→ Work task: Wherever "target" turns up in a line of the entries below, that line counts. Say how many such lines there are, with no other words.

→ Dataset records:

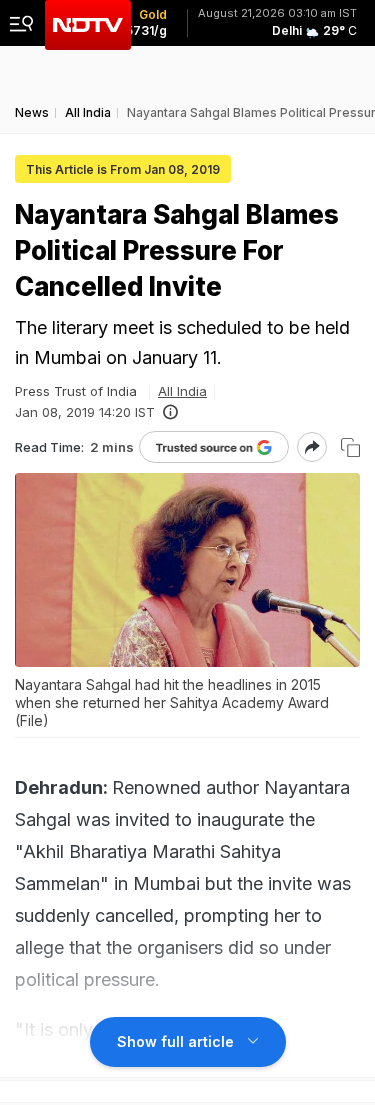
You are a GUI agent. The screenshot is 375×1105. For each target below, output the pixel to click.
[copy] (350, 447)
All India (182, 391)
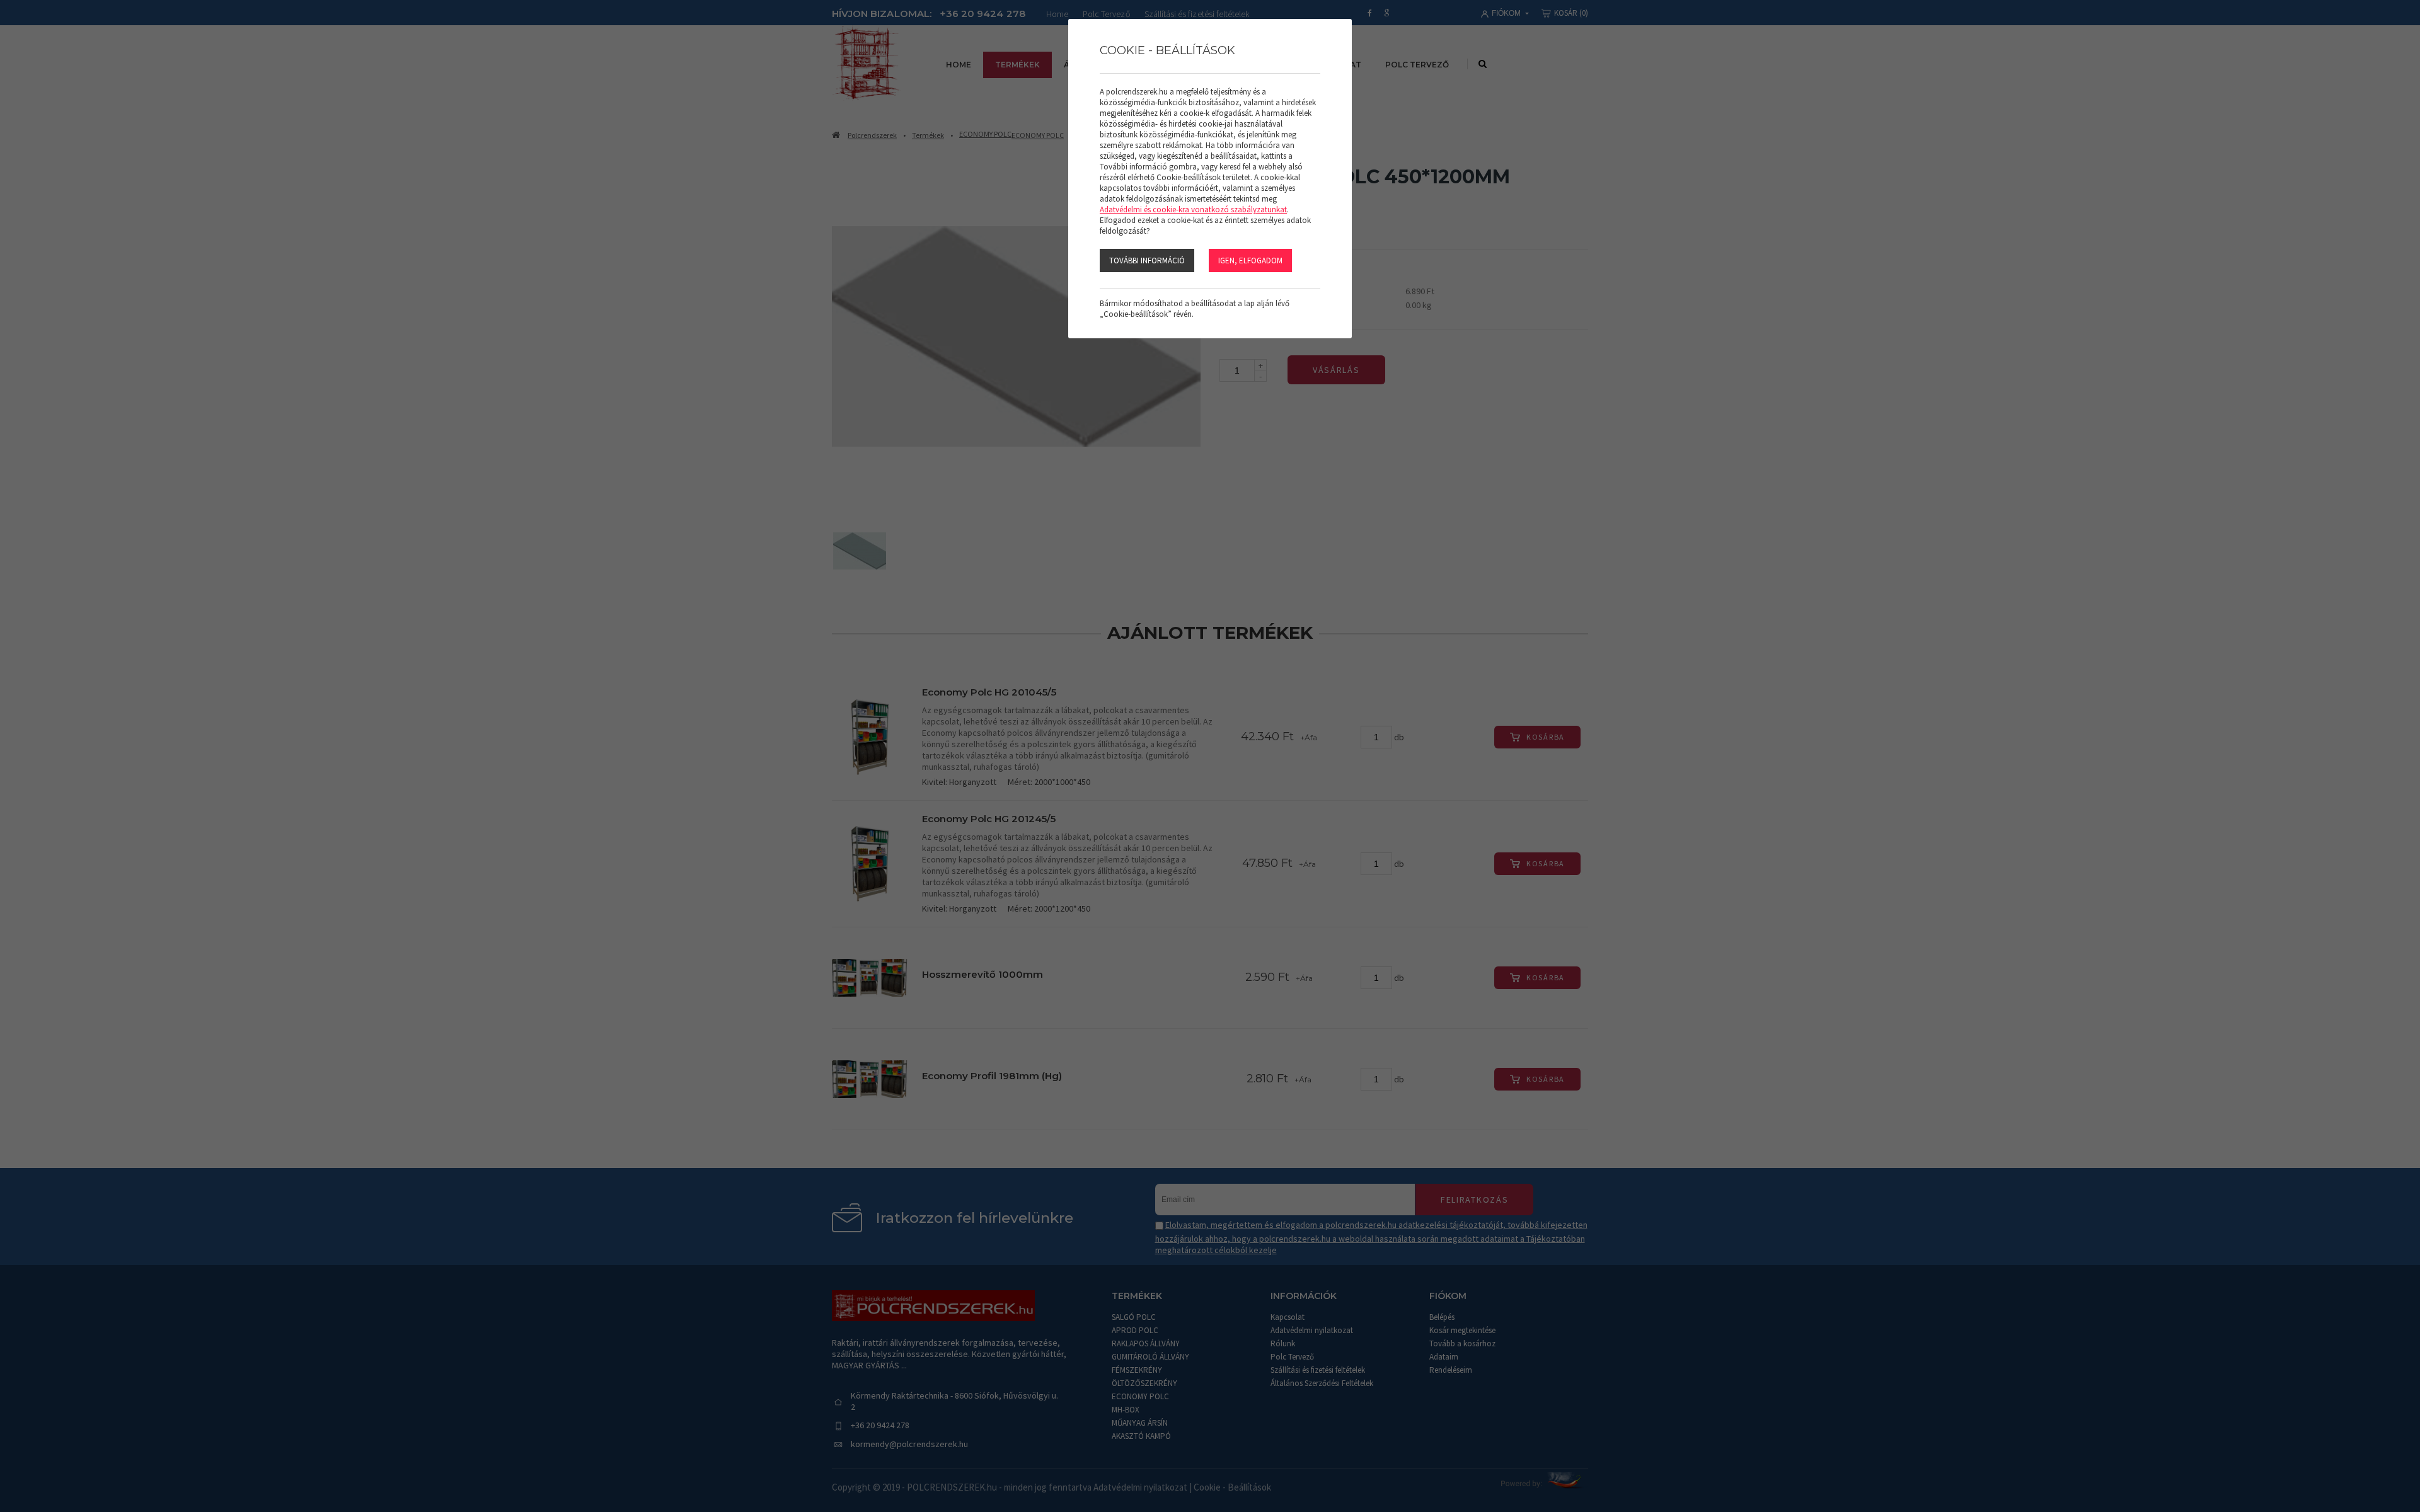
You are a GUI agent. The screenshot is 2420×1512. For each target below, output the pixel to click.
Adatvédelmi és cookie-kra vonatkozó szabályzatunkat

→ Solution to the exercise: 2